Detroit— From Tuesday's Globe and Mail

Shuttered homes and businesses line a downtown Detroit street.

An excess of success

How did things get this bad? The tale, as told by Lyke Thompson, director of the Center for Urban Studies at Wayne State, is familiar: The automobile industry was so successful through much of the 20th century that it suffocated all other economic activity, turning Detroit into a one-industry town.

But that left the government and economy exposed when foreign competition and corporate mismanagement brought down GM and Chrysler.

Now, he maintains, Detroit's and Michigan's future hinges on encouraging emerging entrepreneurs through a co-ordinated municipal, regional and state industrial-investment strategy.

“We have to demonstrate some collective intelligence,” he said.

“You're not going to see a blossoming of hundreds of successful entrepreneurs in short order without a coherent strategy to support their investments.”

He rejects utterly the notion that the United States or any other advanced economy can abandon manufacturing.

“An economy that stops making things and that relies instead on providing services, from taking in each other's laundry to lending each other money, is a society doomed to impoverishment,” he said.

“You have to collectively decide to go after new manufacturing in new ways.”

Prof.

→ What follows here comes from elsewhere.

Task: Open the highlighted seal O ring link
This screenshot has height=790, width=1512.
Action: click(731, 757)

Thompson sees some evidence of such coherence among governments, universities, medical centres, private foundations and the other potential engines of diversification. “But we still have a long way to go.”

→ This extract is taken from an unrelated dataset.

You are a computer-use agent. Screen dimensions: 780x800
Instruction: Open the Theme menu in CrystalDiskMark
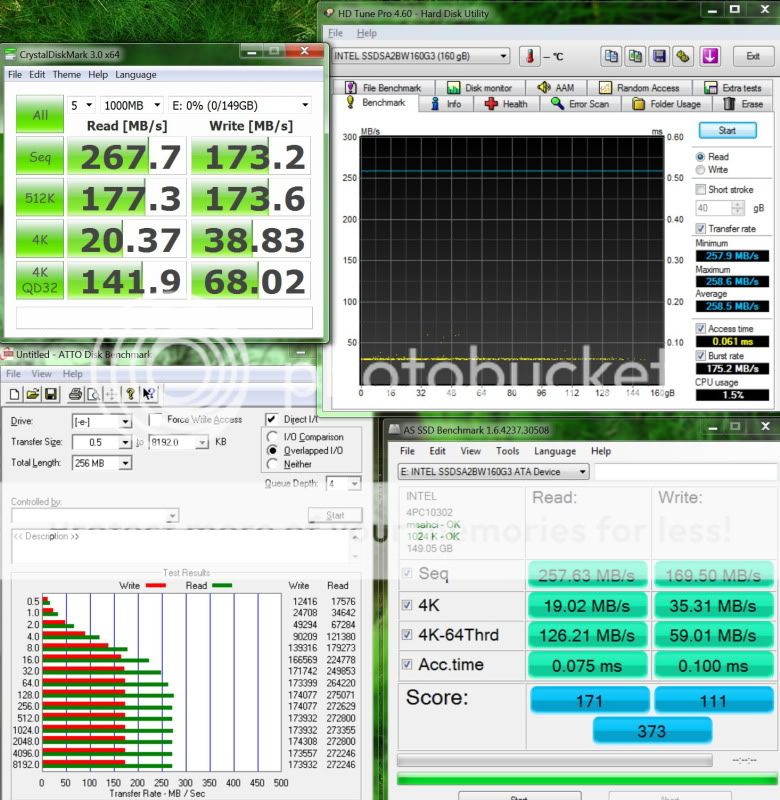point(66,74)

A car drives past the remains of the Packard Motor Car Company which ceased production in the late 1950s.

The way out

Must Detroit fail? Has it declined too far to ever return to prosperity? The answer, perhaps, can be found across campus, at a new engineering research centre, filled with robotics labs and clean rooms, where researchers are conducting experiments in alternative energy, nano-science and biotechnology.

This despite savage cuts to university budgets from a straightened state government.

“We have a brilliant faculty who are out there in the market … raising money for the College of Engineering,” said Ralph Kummler, Dean of Wayne State's College of Engineering.

It can be found at Tech One, housed in a formerly vacant building where the Chevrolet Corvette was designed, but which today incubates 98 entrepreneurial startups, including Asterand, which harvests waste tissues from hospitals and then makes them available for medical and pharmaceutical research.

It can be found at NextEnergy, a non-profit industry accelerator that works with businesses to develop commercially viable alternative-energy products.

Vice-President Joe Biden visited here earlier this month, part of the Obama administration's rollout of $2.4-billion (U.S.) in grants for electric-vehicle research. More than half of that money, $1.3-billion (U.S.), will flow to Michigan.

Keith Cooley, president and CEO of NextEnergy, is confident that the foundations of a new economy for Detroit and Michigan have already been laid.

“It's going to take a little while to get wound up, but it will,” he predicts.

There are even signs of life in the downtown. The Eastern Market thrives with local farmers on weekends. A few developers have taken over abandoned industrial buildings and turned them into loft condos.

According to one study, 83 per cent of new arrivals to Detroit have a college degree or higher.

Michigan remains a global leader in automotive-technology research, with a large pool of highly skilled engineers. The challenge is to use that resource to reinvent America's manufacturing base, and to make sure that enough of the jobs that flow from that reinvention remain in Michigan to restore the state's economy, along with a more confident sense of its future.

“In 10 years you will see a dramatic renaissance in Michigan's economy, driven by a renewable-energy environment,” Keith Cooley at NextEnergy predicts.

Michigan's future, and possibly Ontario's, depends on him being right.